One or more of the components, steps, features and/or functions illustrated in the figures may be rearranged and/or combined into a single component, step, feature or function or embodied in several components, steps, or functions. Additional elements, components, steps, and/or functions may also be added without departing from novel features disclosed herein. The apparatus, devices, and/or components illustrated in the figures may be configured to perform one or more of the methods, features, or steps described herein. The novel algorithms described herein may also be efficiently implemented in software and/or embedded in hardware.
It is to be understood that the specific order or hierarchy of steps in the methods disclosed is an illustration of exemplary processes. Based upon design preferences, it is understood that the specific order or hierarchy of steps in the methods may be rearranged. The accompanying method claims present elements of the various steps in a sample order, and are not meant to be limited to the specific order or hierarchy presented unless specifically recited therein.
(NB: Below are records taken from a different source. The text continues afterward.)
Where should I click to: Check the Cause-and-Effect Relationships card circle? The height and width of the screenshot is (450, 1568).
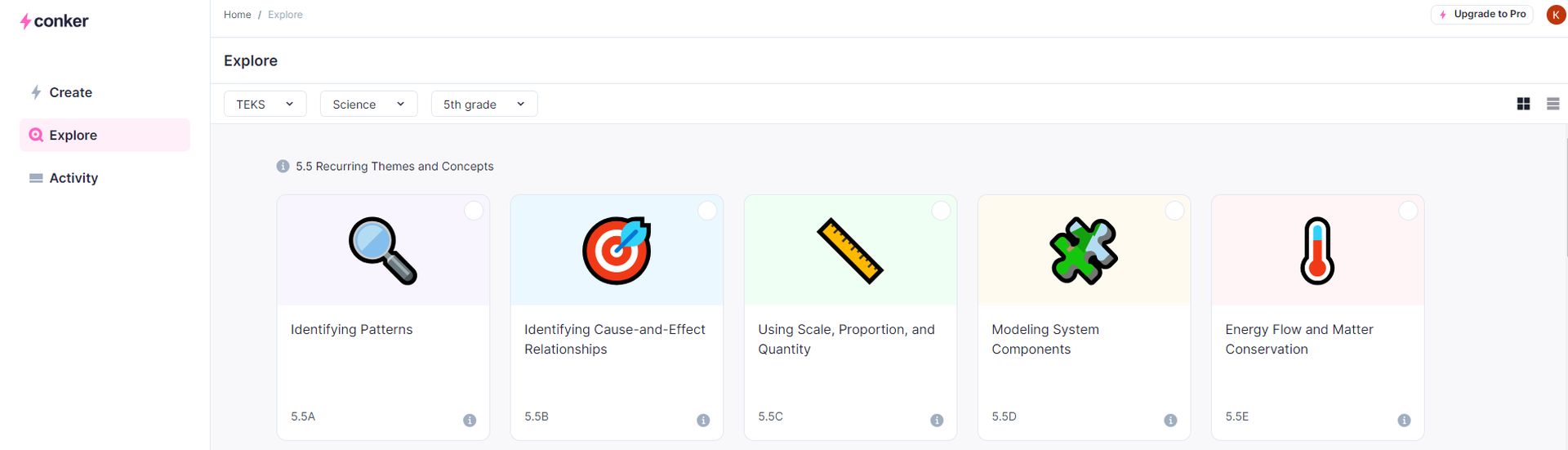click(x=707, y=211)
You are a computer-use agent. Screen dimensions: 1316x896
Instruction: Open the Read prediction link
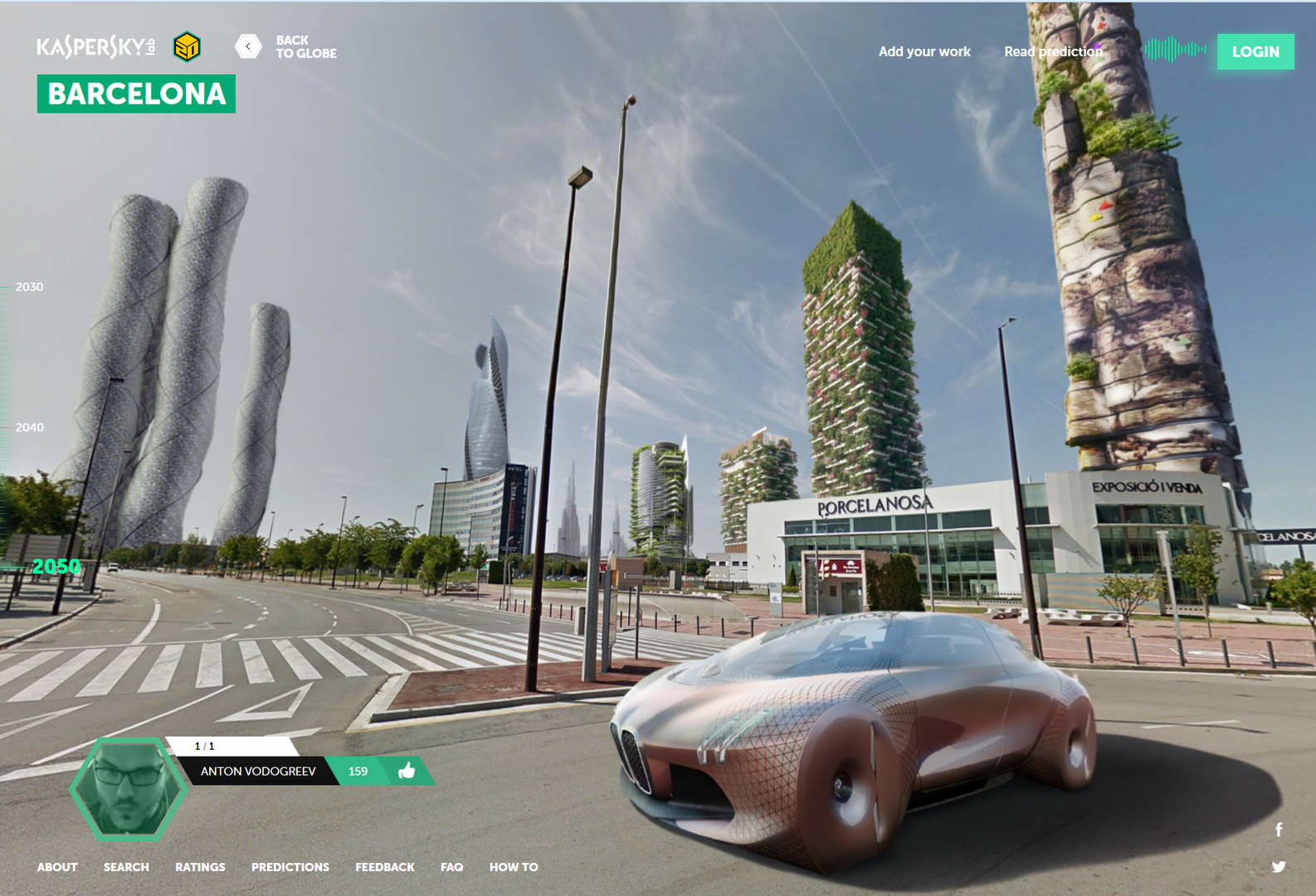coord(1053,51)
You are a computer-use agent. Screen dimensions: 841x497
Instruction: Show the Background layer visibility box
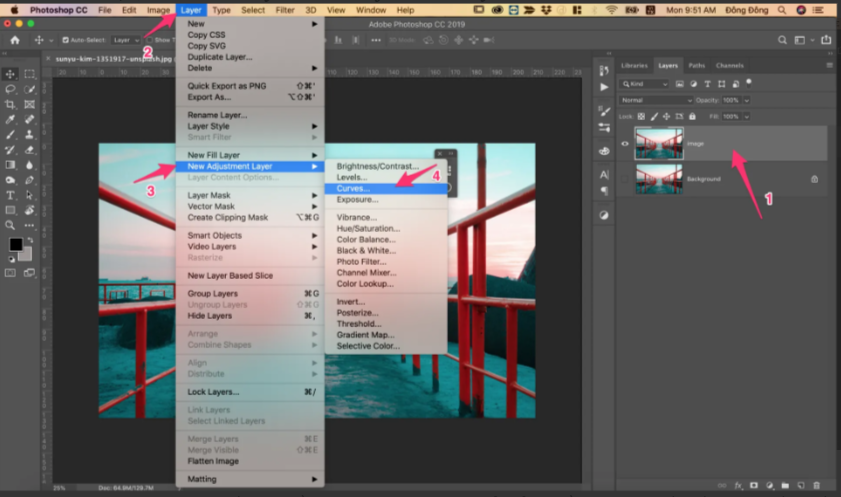tap(625, 179)
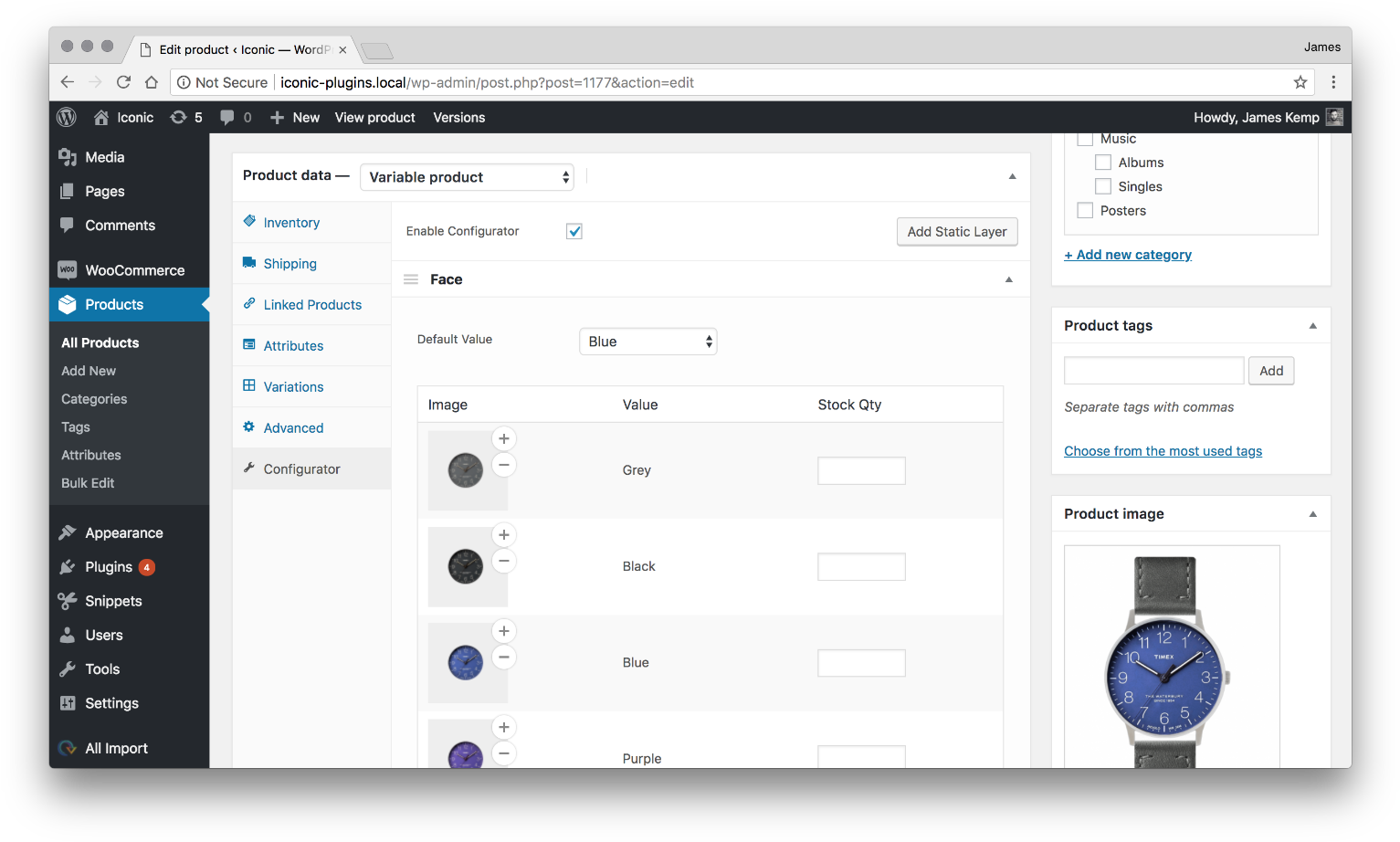Open the Variable product type dropdown
The width and height of the screenshot is (1400, 842).
coord(467,177)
The previous description is provided to enable any person skilled in the art to practice the various aspects described herein. Various modifications to these aspects will be readily apparent to those skilled in the art, and the generic principles defined herein may be applied to other aspects. Thus, the claims are not intended to be limited to the aspects shown herein, but are to be accorded the full scope consistent with the language of the claims, wherein reference to an element in the singular is not intended to mean “one and only one” unless specifically so stated, but rather “one or more.” Unless specifically stated otherwise, the term “some” refers to one or more. A phrase referring to “at least one of” a list of items refers to any combination of those items, including single members. As an example, “at least one of: a, b, or c” is intended to cover: a; b; c; a and b; a and c; b and c; and a, b and c. All structural and functional equivalents to the elements of the various aspects described throughout this disclosure that are known or later come to be known to those of ordinary skill in the art are expressly incorporated herein by reference and are intended to be encompassed by the claims. Moreover, nothing disclosed herein is intended to be dedicated to the public regardless of whether such disclosure is explicitly recited in the claims. No claim element is to be construed under the provisions of 35 U.S.C. § 112, sixth paragraph, unless the element is expressly recited using the phrase “means for” or, in the case of a method claim, the element is recited using the phrase “step for.”
One skilled in the art would understand that various features of different embodiments may be combined or modified and still be within the spirit and scope of the present disclosure.